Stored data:
★ ★ ★
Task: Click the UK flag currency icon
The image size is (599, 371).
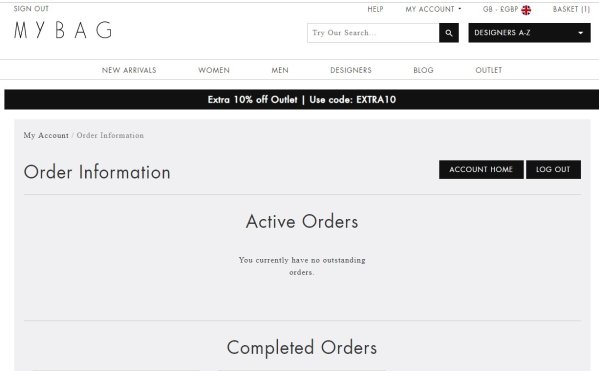Action: 526,10
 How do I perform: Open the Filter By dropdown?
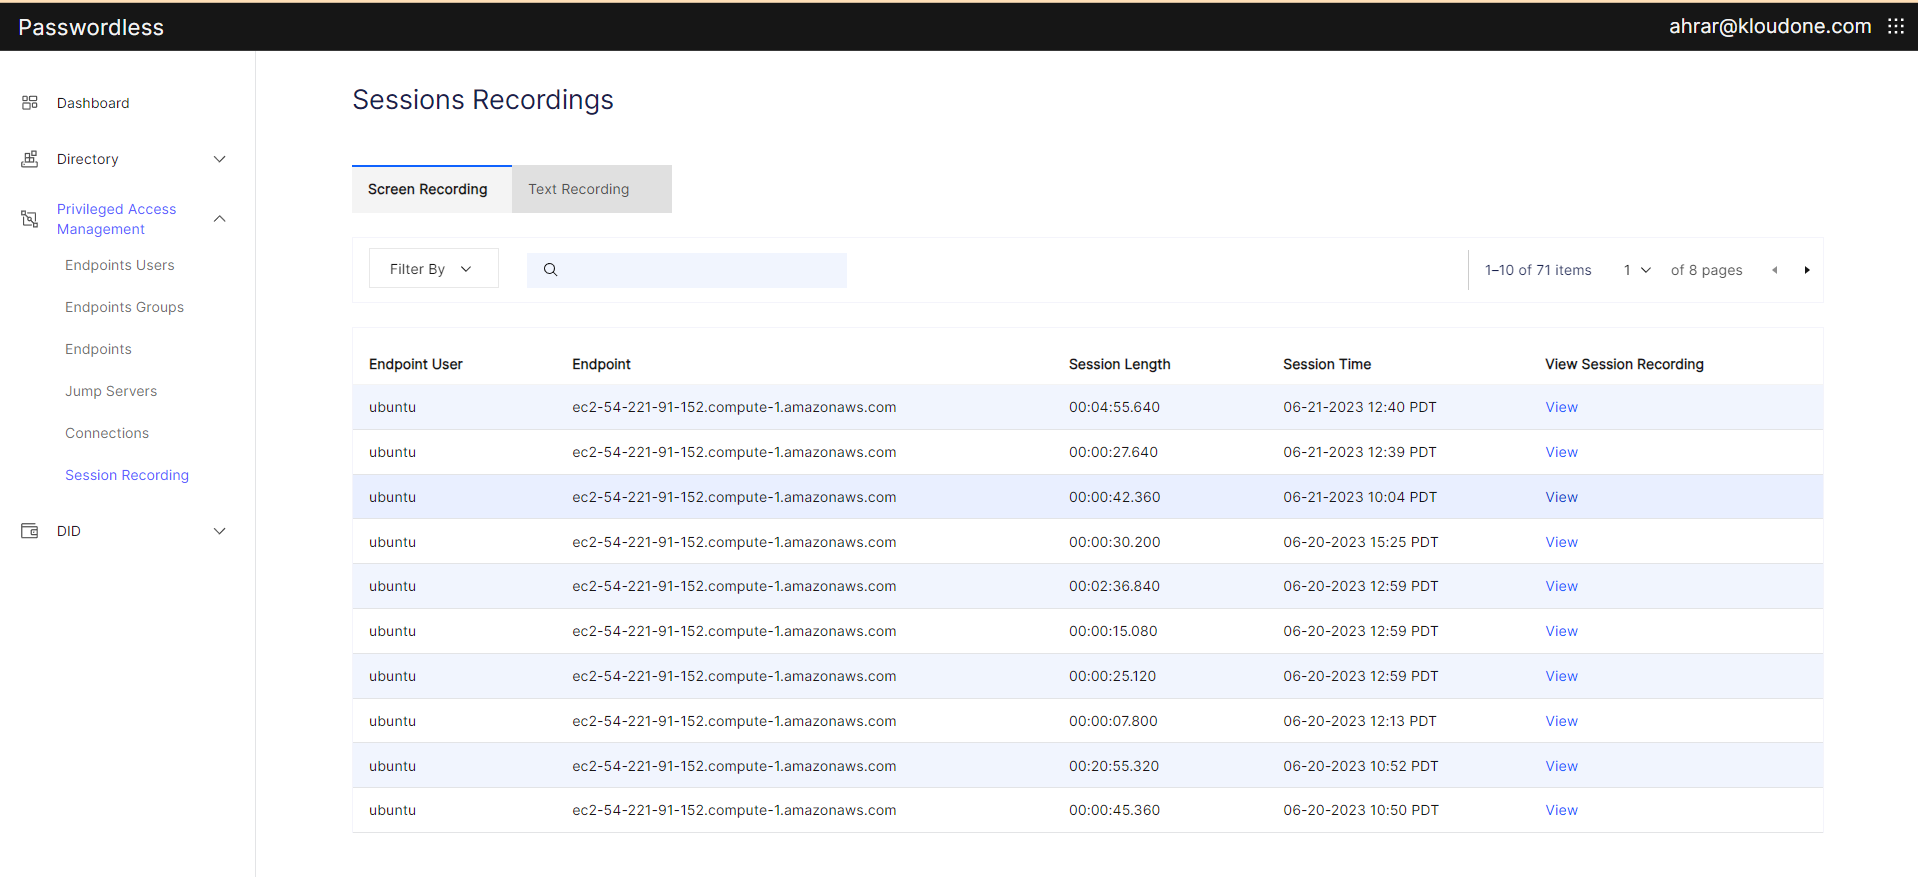433,269
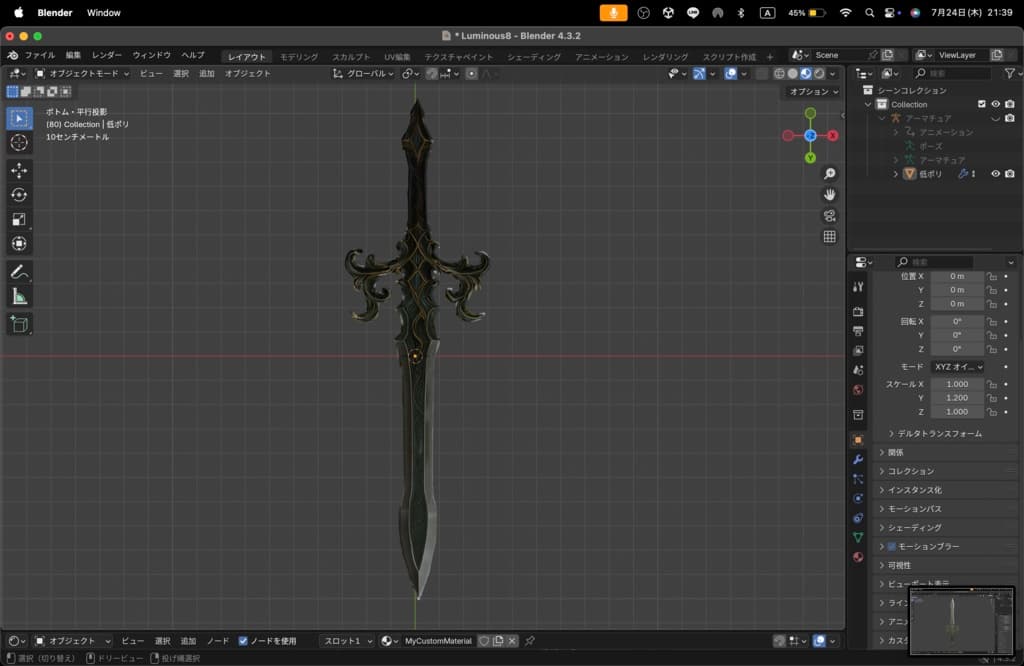Click the オプション button in viewport

(812, 92)
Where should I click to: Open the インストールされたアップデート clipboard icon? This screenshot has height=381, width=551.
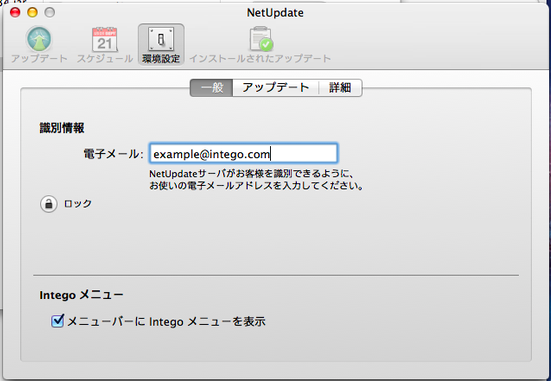click(261, 39)
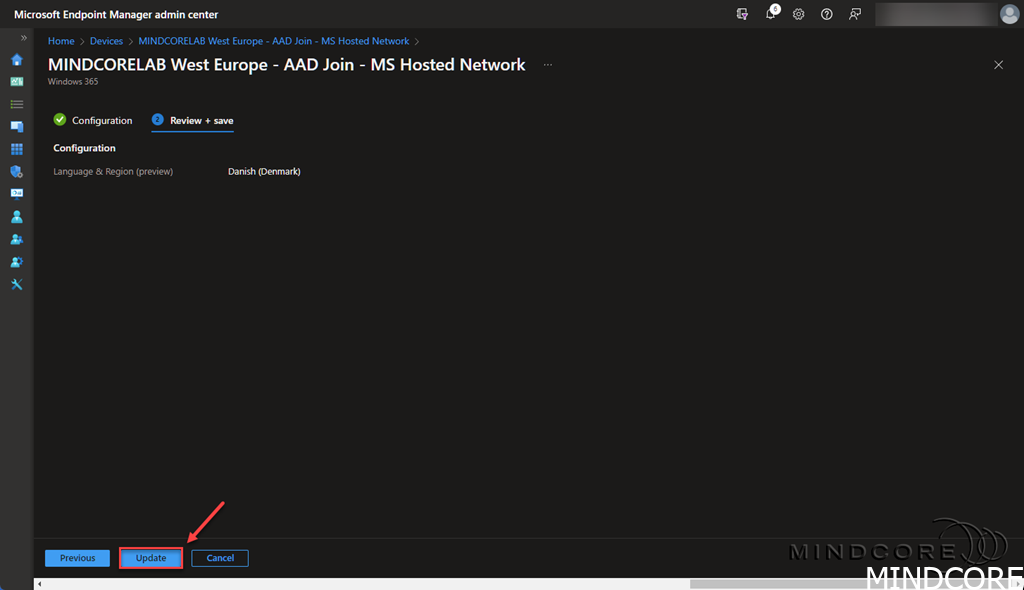The width and height of the screenshot is (1024, 590).
Task: Open Endpoint security shield icon
Action: pyautogui.click(x=16, y=172)

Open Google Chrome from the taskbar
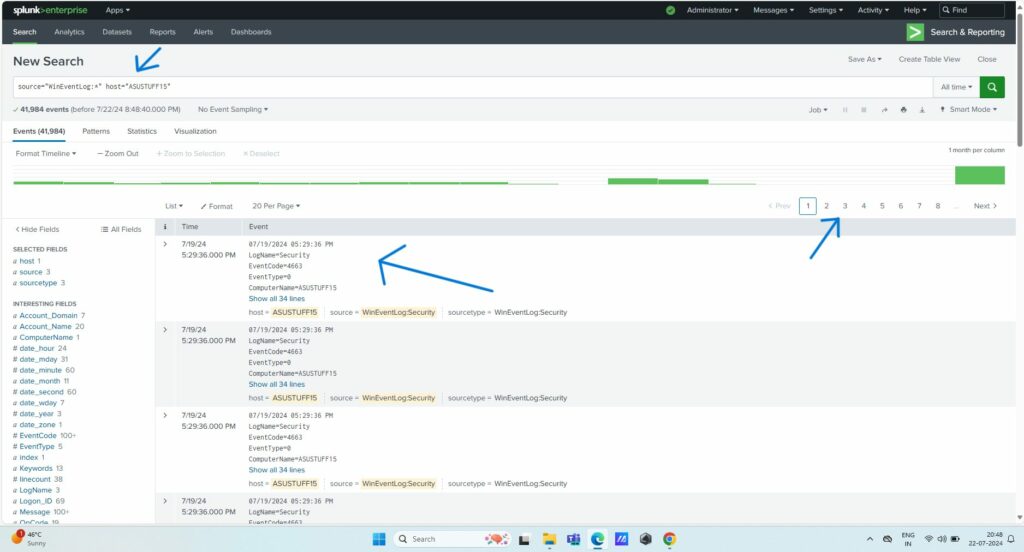pyautogui.click(x=669, y=539)
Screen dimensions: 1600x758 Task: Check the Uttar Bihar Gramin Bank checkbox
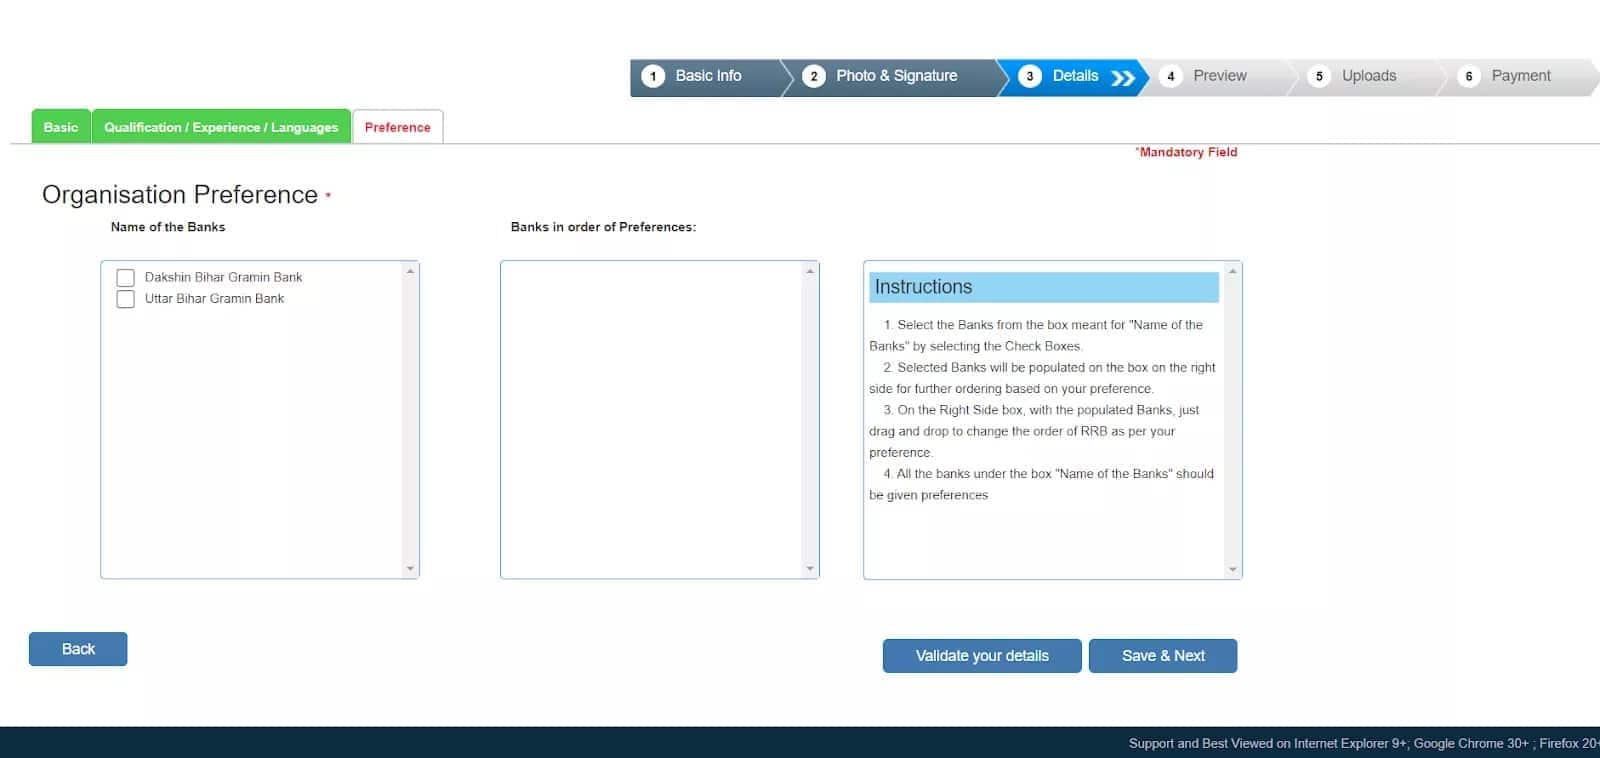tap(126, 299)
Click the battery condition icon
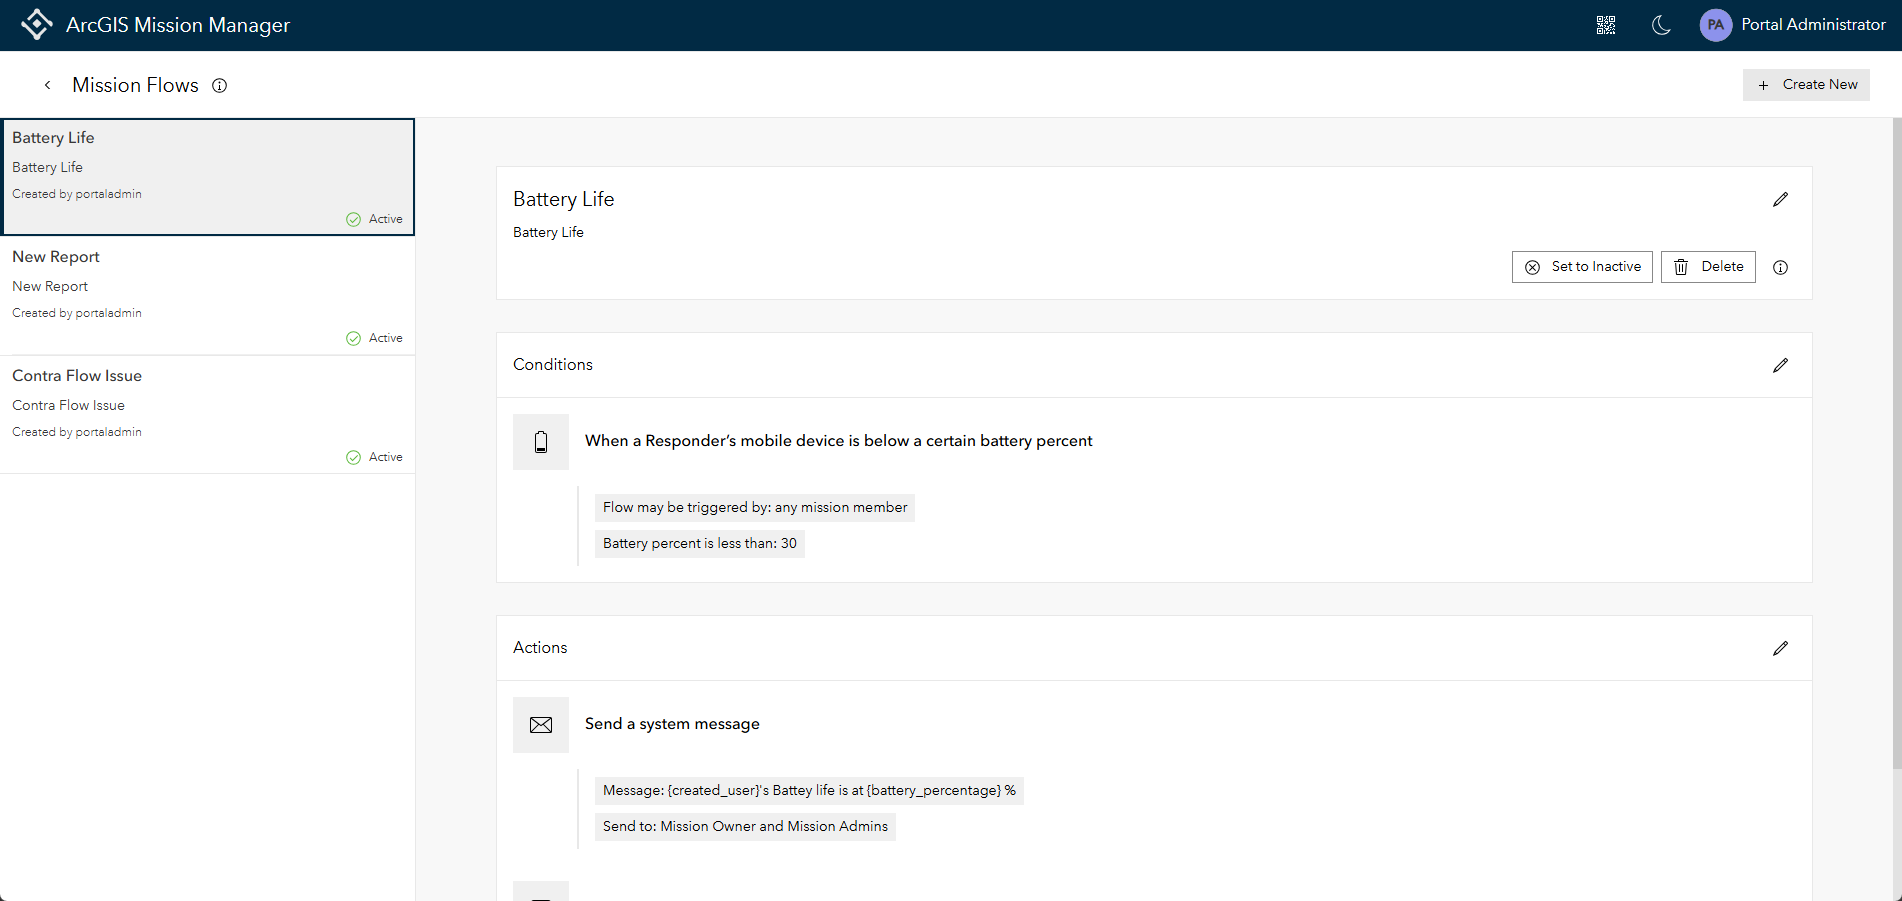 pyautogui.click(x=541, y=442)
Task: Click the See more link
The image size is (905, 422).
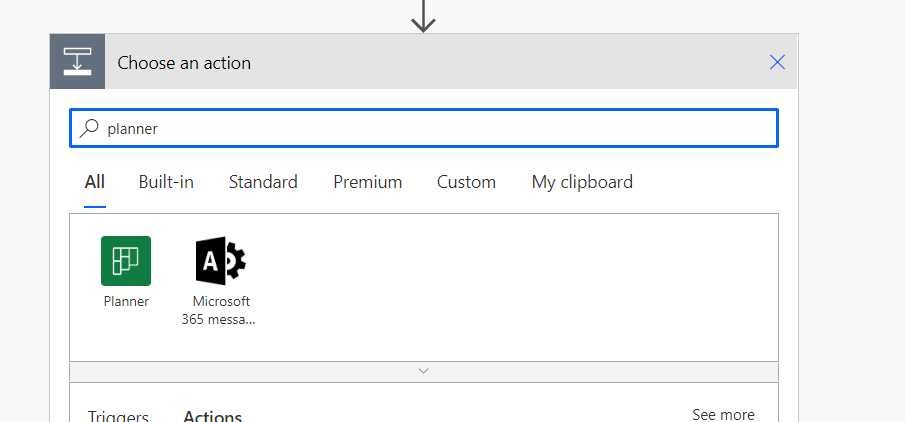Action: point(723,414)
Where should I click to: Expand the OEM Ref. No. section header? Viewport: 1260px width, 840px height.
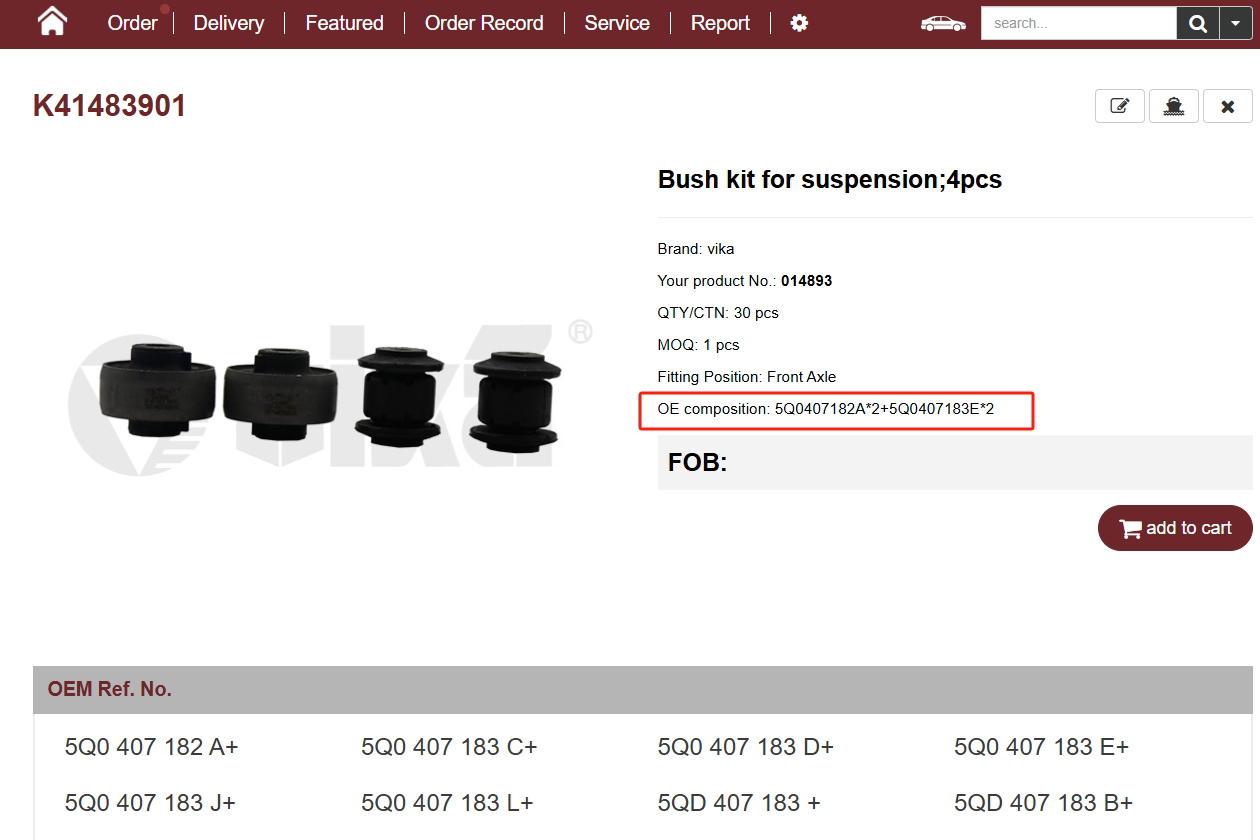click(x=110, y=689)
★ ★ ★
What is needed – Could you restate each record word for word, keeping the pictures out?

Result of this task –
Task: Click the UK flag currency icon
The image size is (599, 371).
Action: 526,10
 How do I perform: Open the Filter By dropdown?
433,269
Click the オプション button in viewport

(812, 92)
Where should I click to: Open the インストールされたアップデート clipboard icon? This screenshot has height=381, width=551.
click(261, 39)
The width and height of the screenshot is (1024, 590).
Task: Open Endpoint security shield icon
Action: pyautogui.click(x=16, y=172)

Open Google Chrome from the taskbar
pyautogui.click(x=669, y=539)
Screen dimensions: 1600x758 Task: Check the Uttar Bihar Gramin Bank checkbox
tap(126, 299)
Click the battery condition icon
 pyautogui.click(x=541, y=442)
Task: Click the See more link
The image size is (905, 422).
Action: point(723,414)
Where should I click to: Expand the OEM Ref. No. section header? Viewport: 1260px width, 840px height.
click(x=110, y=689)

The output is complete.